Pioglitazone - a drug used to treat type 2 diabetes - is associated with an increased risk of bladder cancer, finds a study recently published by BMJ – British Medical Journal.
The results show that more than two years daily exposure to pioglitazone doubles the risk of bladder cancer. However, the authors stress that, in absolute terms, the risks are low – up to 137 extra cases per 100,000 person years.
No increased risk was seen for a similar drug (rosiglitazone).
Pioglitazone and rosiglitazone belong to a class of drugs called thiazolidinediones that help to control blood sugar levels in patients with type 2 diabetes. Both drugs are known to increase the risk of heart failure but, after carrying out a safety review, the European Medicines Agency decided to keep pioglitazone on the market.
However, there is now some evidence suggesting that pioglitazone may be associated with an increased risk of bladder cancer.
So a team of researchers based in Canada set out to determine if the use of pioglitazone was associated with an increased risk of bladder cancer in people with type 2 diabetes.
Using data from the General Practice Research Database (GPRD), which contains anonymised patient records from more than 600 UK general practices, they studied 115,727 patients newly treated with diabetes drugs from 1988 to 2009. Cases of bladder cancer were identified and matched to up to 20 healthy control patients.
Results showed that 470 patients were diagnosed with bladder cancer during the average 4.6 years of follow-up (a rate of 89 per 100,000 person years). The rate of bladder cancer in the general UK population aged at least 65 years is 73 per 100,000 person years.
The analysis involved 376 cases, matched to 6,699 controls.

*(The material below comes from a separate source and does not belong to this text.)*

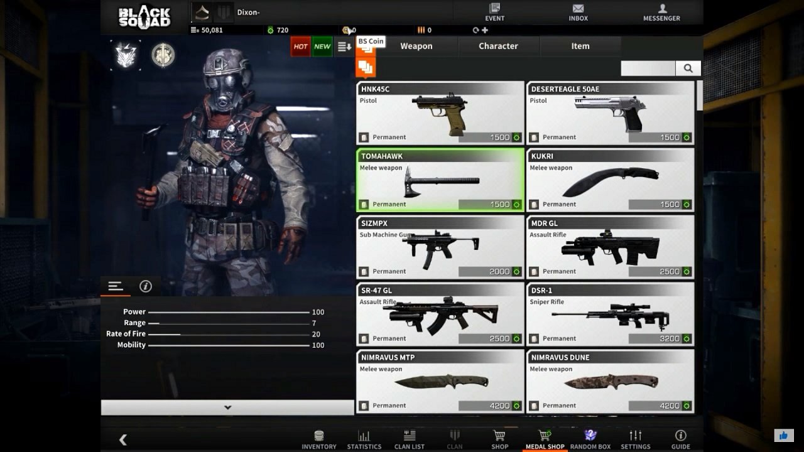
Task: Switch to the Character tab
Action: click(498, 46)
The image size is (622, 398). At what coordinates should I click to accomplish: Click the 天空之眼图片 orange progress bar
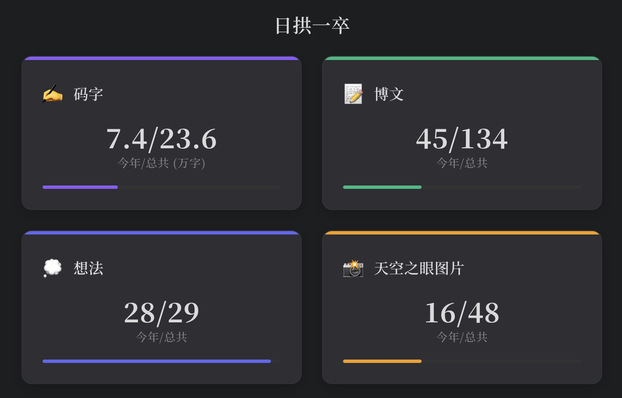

If patients had ever taken pioglitazone they were at an 83% increased risk of bladder cancer. This corresponds to 74 per 100,000 person years. This increased to 88 per 100,000 person years for patients who had taken the drug for two years or more and increased further to 137 per 100,000 years for patients who had taken 28,000mg or more.

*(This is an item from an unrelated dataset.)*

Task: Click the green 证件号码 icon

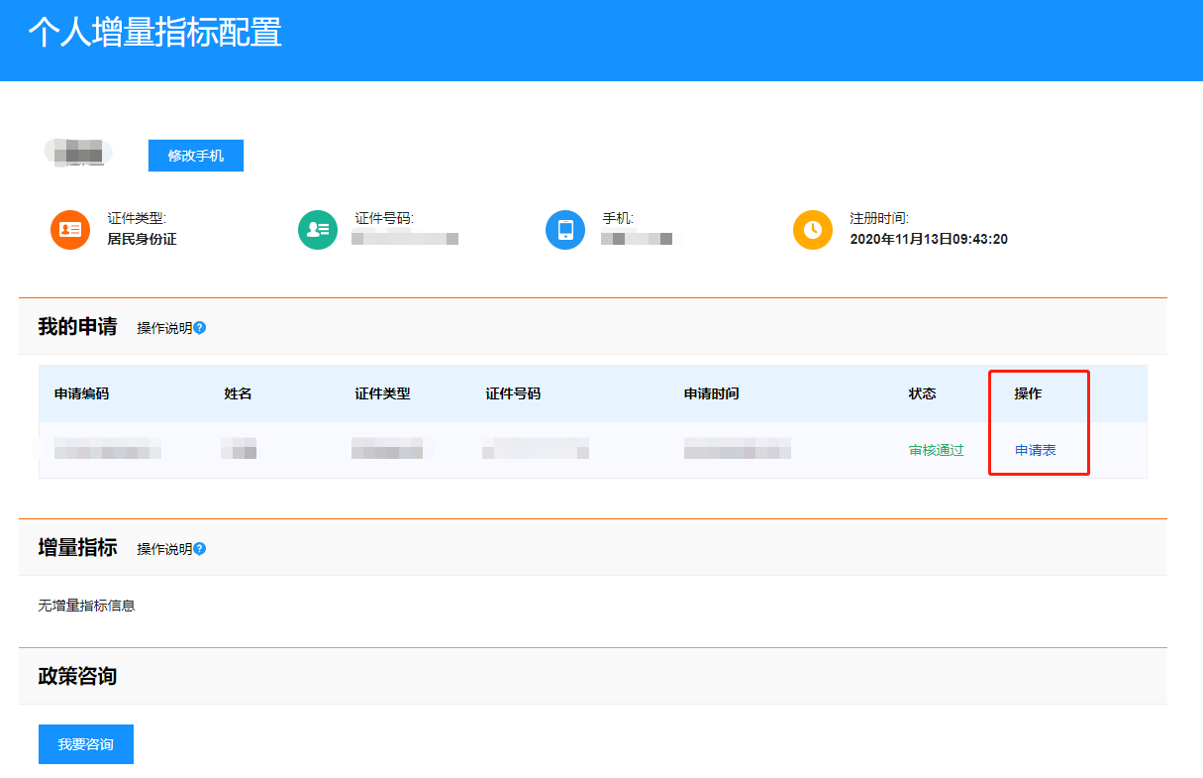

These findings remained consistent in several further analyses designed to check the results.
The authors conclude that their results "provide evidence that pioglitazone is associated with an increased risk of bladder cancer, whereas no increased risk was observed with the thiazolidinedione rosiglitazone."

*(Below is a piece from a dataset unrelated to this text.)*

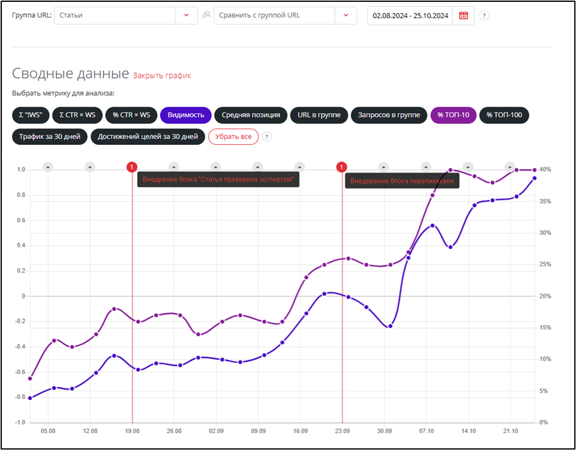Select the Запросов в группе metric
576x450 pixels.
click(388, 115)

They suggest that such associations may have been underestimated in previous observational studies and say doctors, patients and regulatory agencies "should be aware of this association when assessing the overall risks and benefits of this therapy."
In an accompanying editorial, Dominique Hillaire-Buys and Jean-Luc Faillie from the Department of Medical Pharmacology and Toxicology in Montpellier, France, say "it can confidently be assumed that pioglitazone increases the risk of bladder cancer. It also seems that this association could have been predicted earlier."
Considering that the benefit of pioglitazone in reducing cardiovascular events is questionable, they suggest that "prescribers who are ultimately responsible for therapeutic choices can legitimately question whether the benefit-risk ratio of pioglitazone is still acceptable for their patients with diabetes."